### What to produce
An exact transcription of each entry below is required, without any pictures.

### Source material
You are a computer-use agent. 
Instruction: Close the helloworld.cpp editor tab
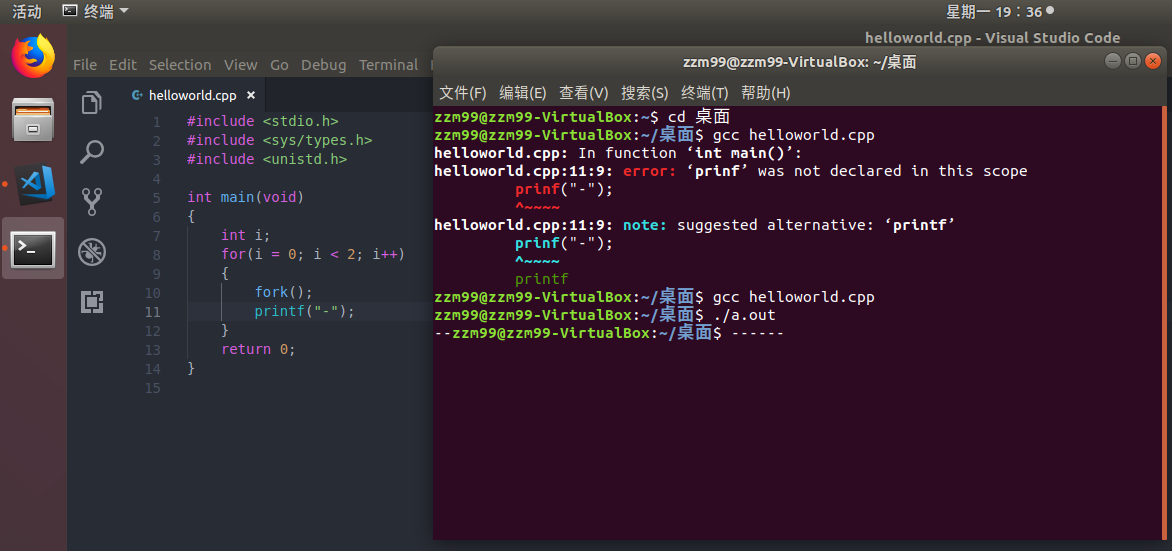[251, 96]
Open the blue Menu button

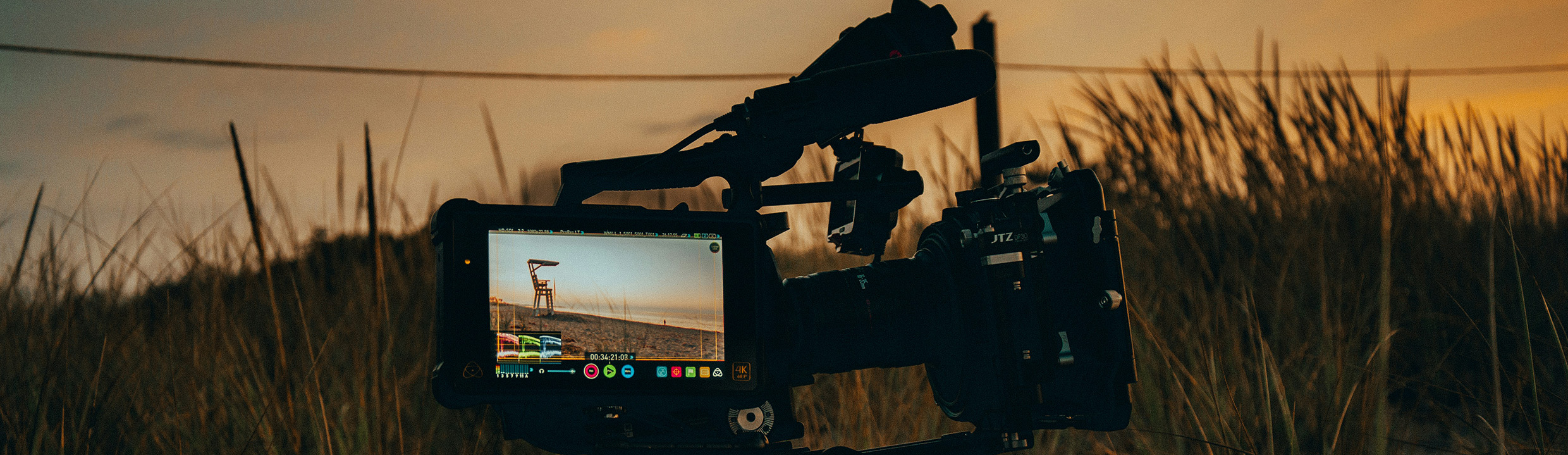[x=627, y=371]
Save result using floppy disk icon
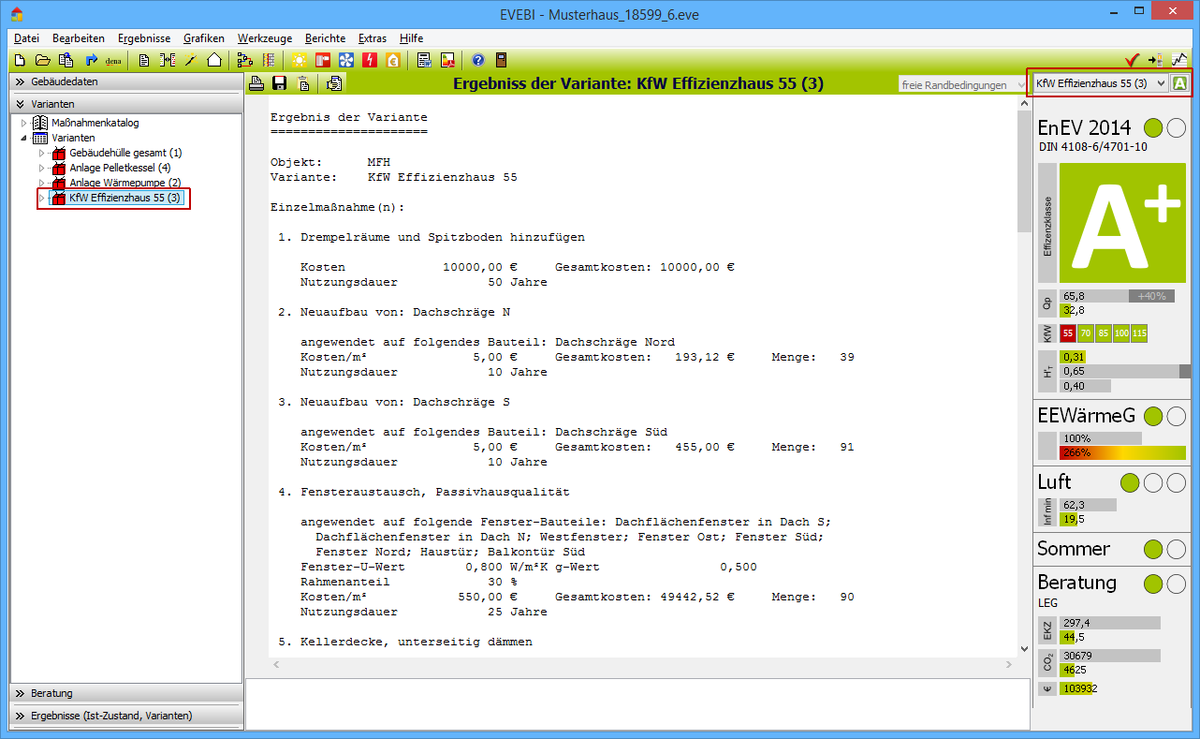 [279, 84]
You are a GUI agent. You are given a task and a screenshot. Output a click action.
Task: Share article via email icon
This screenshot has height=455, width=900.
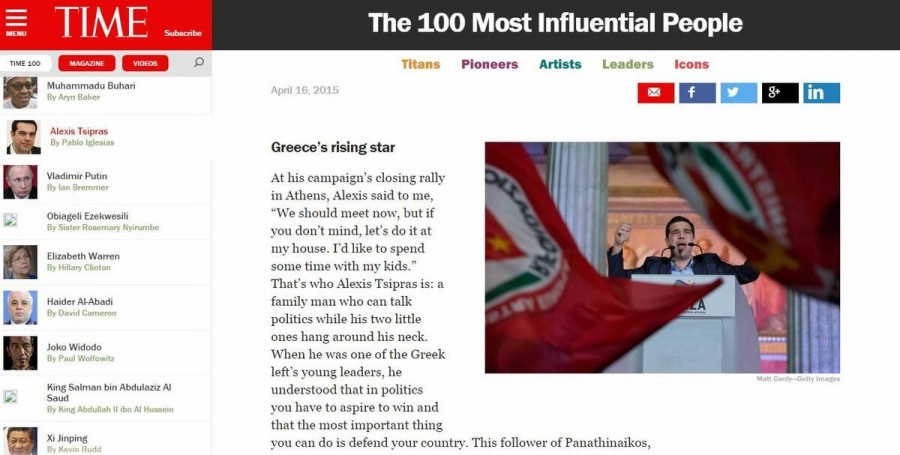[x=656, y=93]
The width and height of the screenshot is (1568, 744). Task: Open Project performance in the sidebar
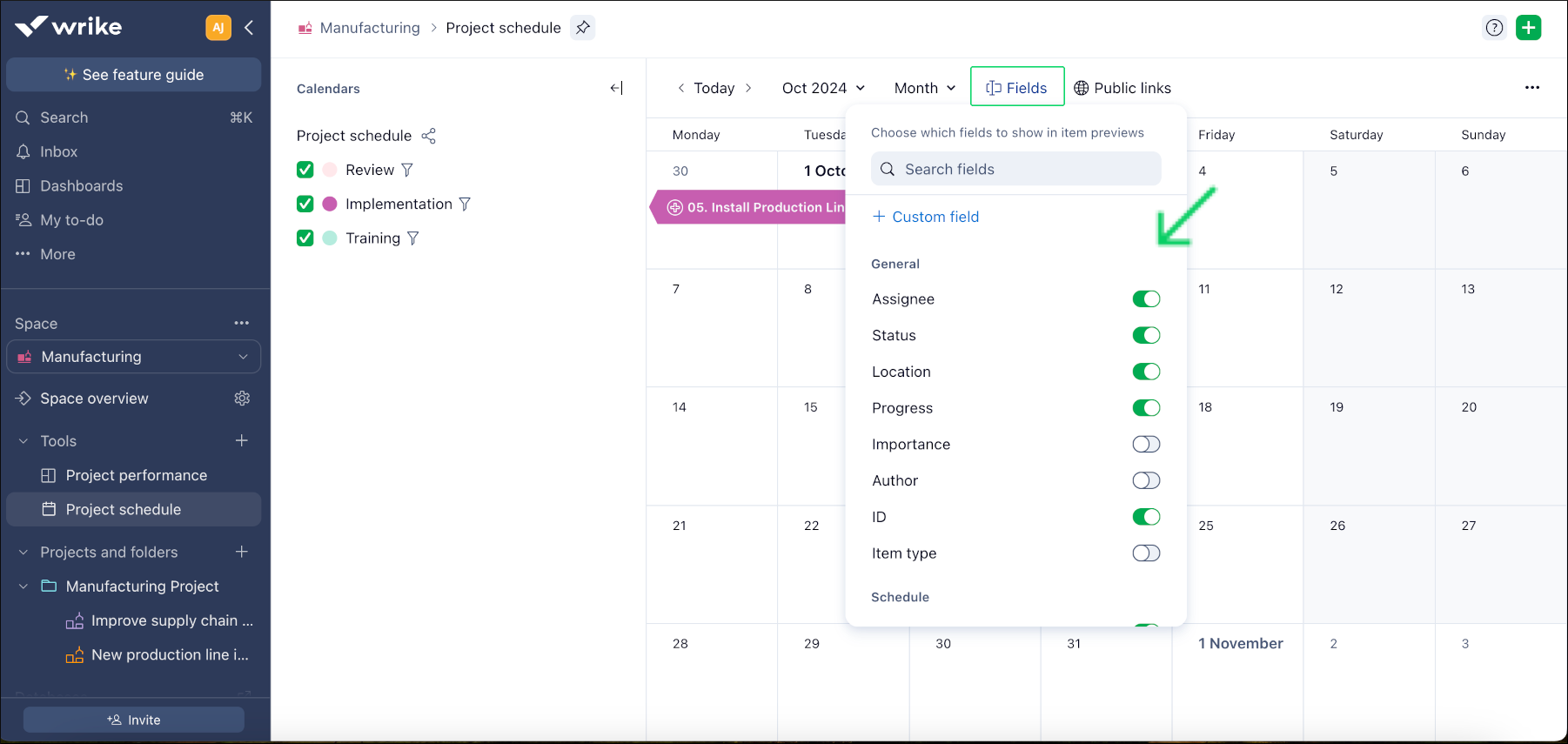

### Task response
You are a computer-use agent. 
Instruction: Close the helloworld.cpp editor tab
[251, 96]
Open the blue Menu button

[x=627, y=371]
Save result using floppy disk icon
 [279, 84]
You are a GUI agent. You are given a task and a screenshot. Output a click action.
Task: Share article via email icon
This screenshot has height=455, width=900.
[x=656, y=93]
The width and height of the screenshot is (1568, 744). Task: Open Project performance in the sidebar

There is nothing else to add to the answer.